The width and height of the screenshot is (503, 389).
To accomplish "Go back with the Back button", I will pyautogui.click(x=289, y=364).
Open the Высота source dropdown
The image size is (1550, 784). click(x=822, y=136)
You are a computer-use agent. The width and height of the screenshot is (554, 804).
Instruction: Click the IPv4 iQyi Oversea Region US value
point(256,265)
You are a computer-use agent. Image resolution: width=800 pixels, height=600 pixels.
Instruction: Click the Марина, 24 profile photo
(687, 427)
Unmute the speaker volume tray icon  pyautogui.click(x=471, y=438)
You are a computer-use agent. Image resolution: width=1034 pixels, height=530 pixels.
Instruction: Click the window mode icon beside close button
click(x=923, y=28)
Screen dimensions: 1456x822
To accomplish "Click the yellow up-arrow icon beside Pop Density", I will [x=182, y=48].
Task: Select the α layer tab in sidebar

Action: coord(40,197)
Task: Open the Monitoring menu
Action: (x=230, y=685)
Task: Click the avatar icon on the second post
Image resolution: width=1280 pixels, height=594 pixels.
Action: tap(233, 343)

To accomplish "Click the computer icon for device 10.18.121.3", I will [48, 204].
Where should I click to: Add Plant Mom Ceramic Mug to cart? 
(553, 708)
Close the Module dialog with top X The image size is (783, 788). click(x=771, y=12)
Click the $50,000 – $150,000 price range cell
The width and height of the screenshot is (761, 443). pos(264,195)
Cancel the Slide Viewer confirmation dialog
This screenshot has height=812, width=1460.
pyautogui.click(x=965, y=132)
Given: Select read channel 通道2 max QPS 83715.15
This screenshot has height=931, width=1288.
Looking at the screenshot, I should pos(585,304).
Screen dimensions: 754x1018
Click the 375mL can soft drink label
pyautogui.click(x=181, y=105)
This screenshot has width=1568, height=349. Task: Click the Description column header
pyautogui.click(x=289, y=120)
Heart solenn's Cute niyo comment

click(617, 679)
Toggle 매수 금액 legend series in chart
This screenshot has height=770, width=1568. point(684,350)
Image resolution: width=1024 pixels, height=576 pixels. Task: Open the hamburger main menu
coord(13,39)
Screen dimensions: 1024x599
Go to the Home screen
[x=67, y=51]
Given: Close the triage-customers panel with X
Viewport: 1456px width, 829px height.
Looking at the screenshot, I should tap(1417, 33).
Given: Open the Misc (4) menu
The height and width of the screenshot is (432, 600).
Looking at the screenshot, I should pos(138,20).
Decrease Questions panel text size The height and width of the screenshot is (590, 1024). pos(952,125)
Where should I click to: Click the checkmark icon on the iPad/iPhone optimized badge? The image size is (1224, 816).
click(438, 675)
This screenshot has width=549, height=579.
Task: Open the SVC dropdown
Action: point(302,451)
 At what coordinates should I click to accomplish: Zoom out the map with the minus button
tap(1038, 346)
--------------------------------
Please format every line of the listing above as a Markdown table with the columns Row and Line, numbering each line in Row and skipping blank lines.

| Row | Line |
|---|---|
| 1 | The width and height of the screenshot is (503, 389). |
| 2 | To accomplish "Go back with the Back button", I will pyautogui.click(x=289, y=364). |
| 3 | Open the Высота source dropdown |
| 4 | The image size is (1550, 784). click(x=822, y=136) |
| 5 | You are a computer-use agent. The width and height of the screenshot is (554, 804). |
| 6 | Instruction: Click the IPv4 iQyi Oversea Region US value |
| 7 | point(256,265) |
| 8 | You are a computer-use agent. Image resolution: width=800 pixels, height=600 pixels. |
| 9 | Instruction: Click the Марина, 24 profile photo |
| 10 | (687, 427) |
| 11 | Unmute the speaker volume tray icon  pyautogui.click(x=471, y=438) |
| 12 | You are a computer-use agent. Image resolution: width=1034 pixels, height=530 pixels. |
| 13 | Instruction: Click the window mode icon beside close button |
| 14 | click(x=923, y=28) |
| 15 | Screen dimensions: 1456x822 |
| 16 | To accomplish "Click the yellow up-arrow icon beside Pop Density", I will [x=182, y=48]. |
| 17 | Task: Select the α layer tab in sidebar |
| 18 | Action: coord(40,197) |
| 19 | Task: Open the Monitoring menu |
| 20 | Action: (x=230, y=685) |
| 21 | Task: Click the avatar icon on the second post |
| 22 | Image resolution: width=1280 pixels, height=594 pixels. |
| 23 | Action: tap(233, 343) |
| 24 | To accomplish "Click the computer icon for device 10.18.121.3", I will [48, 204]. |
| 25 | Where should I click to: Add Plant Mom Ceramic Mug to cart?  |
| 26 | (553, 708) |
| 27 | Close the Module dialog with top X The image size is (783, 788). click(x=771, y=12) |
| 28 | Click the $50,000 – $150,000 price range cell |
| 29 | The width and height of the screenshot is (761, 443). pos(264,195) |
| 30 | Cancel the Slide Viewer confirmation dialog |
| 31 | This screenshot has height=812, width=1460. |
| 32 | pyautogui.click(x=965, y=132) |
| 33 | Given: Select read channel 通道2 max QPS 83715.15 |
| 34 | This screenshot has height=931, width=1288. |
| 35 | Looking at the screenshot, I should pos(585,304). |
| 36 | Screen dimensions: 754x1018 |
| 37 | Click the 375mL can soft drink label |
| 38 | pyautogui.click(x=181, y=105) |
| 39 | This screenshot has width=1568, height=349. Task: Click the Description column header |
| 40 | pyautogui.click(x=289, y=120) |
| 41 | Heart solenn's Cute niyo comment |
| 42 | click(617, 679) |
| 43 | Toggle 매수 금액 legend series in chart |
| 44 | This screenshot has height=770, width=1568. point(684,350) |
| 45 | Image resolution: width=1024 pixels, height=576 pixels. Task: Open the hamburger main menu |
| 46 | coord(13,39) |
| 47 | Screen dimensions: 1024x599 |
| 48 | Go to the Home screen |
| 49 | [x=67, y=51] |
| 50 | Given: Close the triage-customers panel with X |
| 51 | Viewport: 1456px width, 829px height. |
| 52 | Looking at the screenshot, I should tap(1417, 33). |
| 53 | Given: Open the Misc (4) menu |
| 54 | The height and width of the screenshot is (432, 600). |
| 55 | Looking at the screenshot, I should pos(138,20). |
| 56 | Decrease Questions panel text size The height and width of the screenshot is (590, 1024). pos(952,125) |
| 57 | Where should I click to: Click the checkmark icon on the iPad/iPhone optimized badge? The image size is (1224, 816). |
| 58 | click(438, 675) |
| 59 | This screenshot has width=549, height=579. |
| 60 | Task: Open the SVC dropdown |
| 61 | Action: point(302,451) |
| 62 |  At what coordinates should I click to accomplish: Zoom out the map with the minus button |
| 63 | tap(1038, 346) |